Se il responsabile anticorruzione è rinviato a giudizio per l’orientamento n. 120/2014 l’amministrazione deve “considerare la possibilità” di conferire tale incarico ad un altro soggetto: siamo quindi in presenza di un chiaro stimolo a procedere in questa direzione.

LE SANZIONI PER LA VIOLAZIONE DELLE REGOLE SULLE TRASPARENZA

Sulla base delle disposizioni dettate dal DLgs n. 33/2013 le amministrazioni devono irrogare sanzioni pecuniarie, in una misura compresa tra 500 e 10.000 euro, agli amministratori dei comuni con popolazione superiore a 15.000 abitanti che non rendono noti i dati sul proprio patrimonio e reddito, nonché a quelli delle società partecipate che non pubblicano tali informazioni. La deliberazione Anac n. 10/2015 ci ricorda che le amministrazioni devono darsi un regolamento ed individuare il soggetto competente alla irrogazione delle sanzioni. Fino ad allora il soggetto cui compete l’istruttoria è il Responsabile della prevenzione della corruzione e quello cui compete l’irrogazione delle sanzioni è il Responsabile dell’ufficio per i procedimenti disciplinare. Tale procedimento “è avviato a seguito della segnalazione della mancata pubblicazione da parte dell’ANAC o dell’OIV e/o del Responsabile della trasparenza”. E “gli OIV, ovvero le strutture o i soggetti con funzioni analoghe, in attuazione del potere di attestazione sull’assolvimento degli obblighi di pubblicazione previsto dall’art. 14, co. 4, lett. g), d.lgs. 150/2009, e anche in relazione alle segnalazioni ricevute dai Responsabili della trasparenza, ai sensi dell’art. 43, co. 1 e 5, del d.lgs. 33/2013, comunicano ad ANAC le irregolarità riscontrate in relazione agli adempimenti di cui al citato articolo 47 co. 1 e 2.

IL PANTOUFLAGE

Con questo termine di intende il passaggio di un alto funzionario pubblico alle dipendenze di una azienda privata. Il nuovo testo dell’articolo 53, comma 16 ter, del DLgs n. 165/2001 introdotto dalla legge anticorruzione vieta ai dipendenti pubblici che cessano dal servizio di instaurare rapporti di lavoro subordinato o autonomo con i privati nei cui confronti abbiano esercitato negli ultimi anni atti prerogative gestionali o sanzionatorie.
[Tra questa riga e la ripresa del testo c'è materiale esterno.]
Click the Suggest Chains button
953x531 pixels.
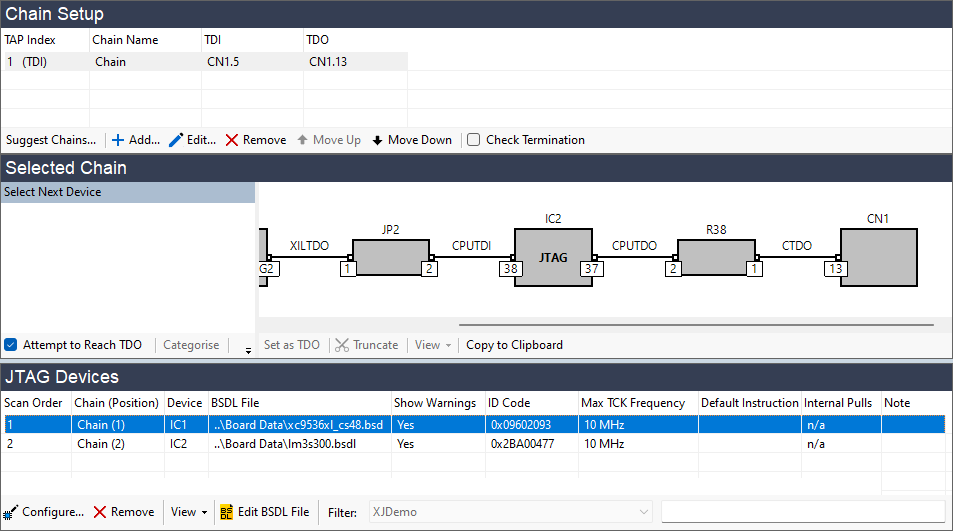click(x=51, y=140)
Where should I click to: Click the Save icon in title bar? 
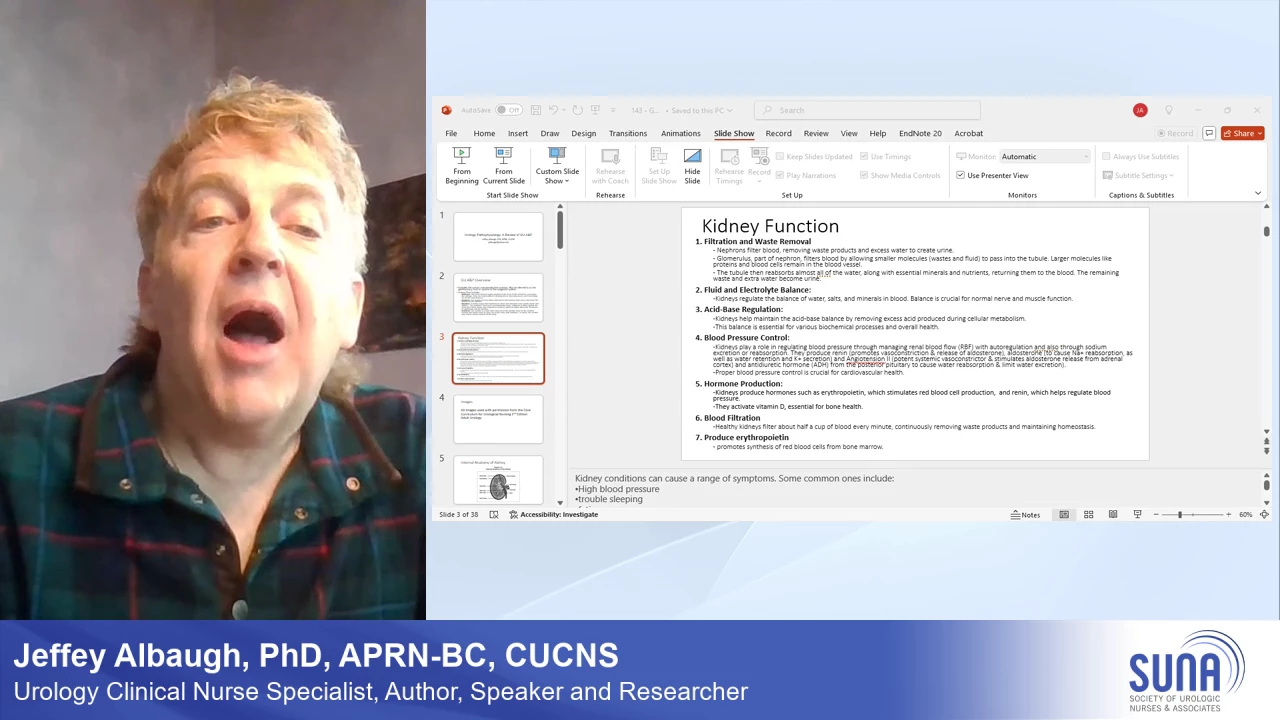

Il parere ANAC n. 8/2015, ed in precedenza quello n. 111/2014, chiarisce che le amministrazioni “hanno la facoltà di chiedere, anche ai soggetti con i quali sono stati stipulati contratti .. una dichiarazione in cui attestare l’inesistenza di rapporti di parentela o affinità con funzionari o dipendenti della PA”. Ricordiamo che il legislatore vieta ai privati che violano questa disposizione di contrattare con le amministrazioni per un triennio. I dipendenti interessati, ci dice il parere n. 2/2015, “sono i soggetti che esercitano concretamente ed effettivamente, per conto della PA, i predetti poteri e, dunque, i soggetti che emanano provvedimenti amministrativi per conto dell’amministrazione e perfezionano negozi giuridici attraverso la stipula di contratti in rappresentanza giuridica ed economica dell’ente”. Il parere n. 1/2015 comprende anche “i soggetti titolari di uno degli incarichi di cui al d.lgs. 39/2013, ivi inclusi i soggetti esterni con i quali l’amministrazione, l’ente pubblico o l’ente di diritto privato in controllo pubblico stabilisca un rapporto di lavoro subordinato o autonomo”.

Inoltre, scelta per molti aspetti strettamente connessa, le amministrazioni hanno il dovere di “verificare la sussistenza di situazioni di conflitto di interesse ed, eventualmente, adottare i necessari provvedimenti per rimuoverla“. Infatti, rientra “nella loro discrezionalità vigilare sulla fondatezza delle dichiarazioni ricevute attraverso richieste di informazioni, certificazioni da parte di altre amministrazioni, accesso ad archivi pubblici”. Questa possibilità, parere n. 4/2015, si estende anche alle società straniere e, per il parere n. 3/2015, si applica “anche ai soggetti formalmente privati ma partecipati o controllati da una pubblica amministrazione”.